A Crash Course

binobj allows you to create classes to declare the structure of binary files or streams in a convenient object-oriented way. It supports a variety of field types, and if you need something a bit more specialized you can always subclass Field or one of its subclasses to create the functionality you need.

Plain Old Strings

Suppose you want to create an address book application in Python, and want to store people’s information in a file. Each person has a first name, a last name, and a phone number. You could do something like:

import binobj
from binobj import fields

class PersonInfo(binobj.Struct):
    first_name = fields.String(size=8)
    last_name = fields.String(size=8)
    phone = fields.String(size=12)      # Assuming a US phone number

A little explanation: PersonInfo is a structure with first name and last name ASCII strings that must be exactly eight bytes each, and a phone number that must be exactly twelve digits. Not too flexible, but we’re just getting started.

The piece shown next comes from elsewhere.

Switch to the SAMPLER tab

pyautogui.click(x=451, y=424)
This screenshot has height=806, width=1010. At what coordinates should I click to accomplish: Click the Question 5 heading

Let’s save a contact to a file.

person = PersonInfo(first_name='James', last_name='Kirk', phone='817-555-9121')

# **Always* open files in binary mode!
with open('contacts.dat', 'wb') as fdesc:
    person.to_stream(fdesc)

Unfortunately this will instantly crash:

binobj.errors.ValueSizeError: String(name='first_name') can't serialize value: Value doesn't fit into 8 bytes.

This is because James is only five bytes long. Hm. We could pad the strings with trailing spaces and remove the trailing spaces when loading a record. Let’s try that.

person = PersonInfo(first_name='James   ', last_name='Kirk    ',
                    phone='817-555-9121')

with open('contacts.dat', 'wb') as fdesc:
    person.to_stream(fdesc)

That worked! Let’s read the record back.

with open('contacts.dat', 'rb') as fdesc:
    person = PersonInfo.from_stream(fdesc)

assert person.first_name == 'James   '
assert person.last_name == 'Kirk    '

Looks like we got our data back correctly.

Text and Encodings

binobj allows you to specify the character encoding of strings individually. Suppose you want to internationalize your app and make it handle names with accents in them, or even in other writing systems. We can change the strings to be UTF-8:

class PersonInfo(binobj.Struct):
    first_name = fields.String(size=8, encoding='utf-8')
    last_name = fields.String(size=8, encoding='utf-8')
    phone = fields.String(size=12)

person = PersonInfo(first_name='Renée  ', last_name='Duchamp ',
                    phone='123-456-7890')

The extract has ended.